A Cube Is Dilated By A Factor Of 2.5 How Many Times Larger Is The Volume Of The Resulting Cube Than The Volume Of The Original Cube.
Let the side of the original cube be x. When a cube is dilated by a factor of 2.5, its volume is 15.625 times larger than the original volume. Volume of original cube v1 = x^3.
A) Calculate The Volume Of The Enlarged Cube.
11) a cube is dilated by a factor of 2.5.how many times larger is the volume of the resulting cube than the volume of the original cube? Volume of resulting cube v2 = (6.5x)^3 = 274.625x^3. ## step 1
the volume of a cube is calculated by the formula \ (v = a^3\) where 'a' is the length of one side.
## step 2
when the dimensions of a cube. A cube of side 4 cm is enlarged by a scale factor of 2.5. \ (a^3\, \, \, \, = \frac {v'} { k}\)
divide the new volume by the original volume to get how many times bigger it is:
Side Of The Resulting Cube After Dilation By 6.5 Is 6.5X.
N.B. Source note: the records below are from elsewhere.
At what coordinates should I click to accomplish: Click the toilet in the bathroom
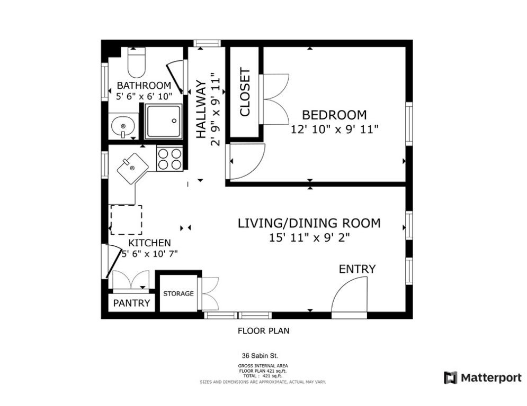point(137,62)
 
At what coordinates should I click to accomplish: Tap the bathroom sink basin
point(123,126)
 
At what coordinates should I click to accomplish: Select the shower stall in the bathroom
point(163,122)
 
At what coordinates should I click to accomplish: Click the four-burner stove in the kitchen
point(169,159)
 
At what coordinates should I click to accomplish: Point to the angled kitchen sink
point(133,169)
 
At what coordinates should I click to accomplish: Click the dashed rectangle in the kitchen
point(127,220)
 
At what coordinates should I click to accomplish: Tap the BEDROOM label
point(334,115)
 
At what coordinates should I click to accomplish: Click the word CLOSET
point(245,93)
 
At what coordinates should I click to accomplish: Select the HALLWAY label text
point(201,109)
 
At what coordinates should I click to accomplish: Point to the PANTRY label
point(131,303)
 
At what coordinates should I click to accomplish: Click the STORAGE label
point(178,293)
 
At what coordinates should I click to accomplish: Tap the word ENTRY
point(357,269)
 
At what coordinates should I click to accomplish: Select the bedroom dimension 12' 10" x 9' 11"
point(334,129)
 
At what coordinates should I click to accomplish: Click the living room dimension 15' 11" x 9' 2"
point(309,237)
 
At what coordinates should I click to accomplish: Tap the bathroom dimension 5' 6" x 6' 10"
point(144,97)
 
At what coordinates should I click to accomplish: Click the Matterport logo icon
point(450,377)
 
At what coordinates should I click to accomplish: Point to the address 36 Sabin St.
point(260,356)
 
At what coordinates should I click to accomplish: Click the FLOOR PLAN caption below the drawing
point(264,331)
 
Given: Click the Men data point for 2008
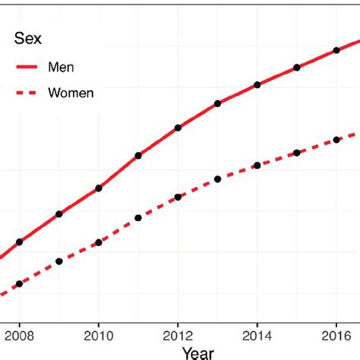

The volume of the original cube is $$x^ {3}$$x3 the volume of the resulting cube is $$ (2.5x)^ {3} = 15.625x^ {3}$$(2.5x)3 = 15.625x3 the resulting cube is 15.625 times larger in volume. This means that if a cube is dilated by a scale factor, the volume of the dilated cube will be the volume of the original cube multiplied by the cube of the scale factor. This is calculated by cubing the dilation factor, resulting in 2.53 = 15.625.